Portion of a deposition is enoughApril 11, 2018

Pankratov v 2935 OP, LLC, 2018 NY Slip Op 02479 (2d Dept. 2018)

“In support of its motion, the defendant submitted excerpts of the plaintiff’s deposition transcript which demonstrated, prima facie, that the plaintiff was unable to identify the cause of his fall without resorting to speculation (see Razza v LP Petroleum Corp., 153 AD3d 740, 741; Amster v Kromer, 150 AD3d 804, 804; Hoovis v Grand City 99 Cents Store, Inc., 146 AD3d 866, 866; Hahn v Go Go Bus Tours, Inc., 144 AD3d 748, 749; Giordano v Giordano, 140 AD3d 699, 700). In opposition, however, the plaintiff raised a triable issue of fact in this regard by submitting a complete copy of his deposition transcript. When the entirety of that transcript is reviewed, it is clear that the plaintiff identified transparent ice as the cause of his fall. Contrary to the defendant’s contention, such testimony correlates to the plaintiff’s averments regarding the cause of his fall which were set forth in his subsequent affidavit.”

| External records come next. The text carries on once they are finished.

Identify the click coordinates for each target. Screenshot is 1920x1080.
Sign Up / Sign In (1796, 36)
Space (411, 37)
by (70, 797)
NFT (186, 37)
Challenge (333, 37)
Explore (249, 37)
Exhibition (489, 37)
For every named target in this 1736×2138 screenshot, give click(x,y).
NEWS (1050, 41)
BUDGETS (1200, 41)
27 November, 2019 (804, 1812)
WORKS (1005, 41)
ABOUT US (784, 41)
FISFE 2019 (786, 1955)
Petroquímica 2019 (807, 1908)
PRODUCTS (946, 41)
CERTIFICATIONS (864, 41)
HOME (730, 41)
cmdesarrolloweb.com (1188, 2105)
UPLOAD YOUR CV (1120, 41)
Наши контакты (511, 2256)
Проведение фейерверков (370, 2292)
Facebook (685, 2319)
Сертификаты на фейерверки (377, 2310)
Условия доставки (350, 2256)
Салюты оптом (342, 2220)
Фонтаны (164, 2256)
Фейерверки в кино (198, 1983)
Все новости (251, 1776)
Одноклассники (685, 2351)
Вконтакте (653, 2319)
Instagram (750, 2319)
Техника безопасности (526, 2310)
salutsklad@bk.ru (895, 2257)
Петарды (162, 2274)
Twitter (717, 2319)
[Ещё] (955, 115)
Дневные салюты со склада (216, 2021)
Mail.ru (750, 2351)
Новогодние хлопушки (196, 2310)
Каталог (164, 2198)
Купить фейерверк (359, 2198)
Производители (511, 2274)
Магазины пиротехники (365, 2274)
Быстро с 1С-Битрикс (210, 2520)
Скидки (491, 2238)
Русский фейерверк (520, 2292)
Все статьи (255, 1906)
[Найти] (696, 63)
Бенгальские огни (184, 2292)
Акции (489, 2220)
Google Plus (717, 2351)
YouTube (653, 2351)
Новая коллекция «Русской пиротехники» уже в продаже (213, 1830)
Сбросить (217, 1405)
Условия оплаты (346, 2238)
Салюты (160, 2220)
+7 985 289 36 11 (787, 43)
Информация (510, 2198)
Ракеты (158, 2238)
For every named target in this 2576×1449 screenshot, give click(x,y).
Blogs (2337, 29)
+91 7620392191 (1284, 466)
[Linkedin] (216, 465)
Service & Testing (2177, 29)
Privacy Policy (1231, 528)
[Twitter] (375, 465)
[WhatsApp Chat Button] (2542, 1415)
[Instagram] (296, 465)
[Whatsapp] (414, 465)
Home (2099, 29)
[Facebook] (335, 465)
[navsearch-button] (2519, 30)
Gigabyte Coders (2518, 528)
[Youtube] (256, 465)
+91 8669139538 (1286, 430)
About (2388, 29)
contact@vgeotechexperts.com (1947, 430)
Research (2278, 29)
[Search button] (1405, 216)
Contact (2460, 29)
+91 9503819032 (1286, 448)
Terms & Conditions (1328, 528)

I always thought (and now incorrectly) that a party seeking to use EBT testimony in support  (or in opposition) needed to include the entire deposition transcript.  It was always dicey to pick the pieces of the EBT you want to insert in the motion.  The court, however, sees this as being alright.

One Response

  1. Fonzanoon says:

    I’d be wary of doing this in the no-fault context unless the entire transcript was exchanged during discovery prior to the motion. Otherwise, it invites a 321(f) argument, which should be granted.

    I still think that attaching a partial transcript would create, rather than remove, triable issues of fact.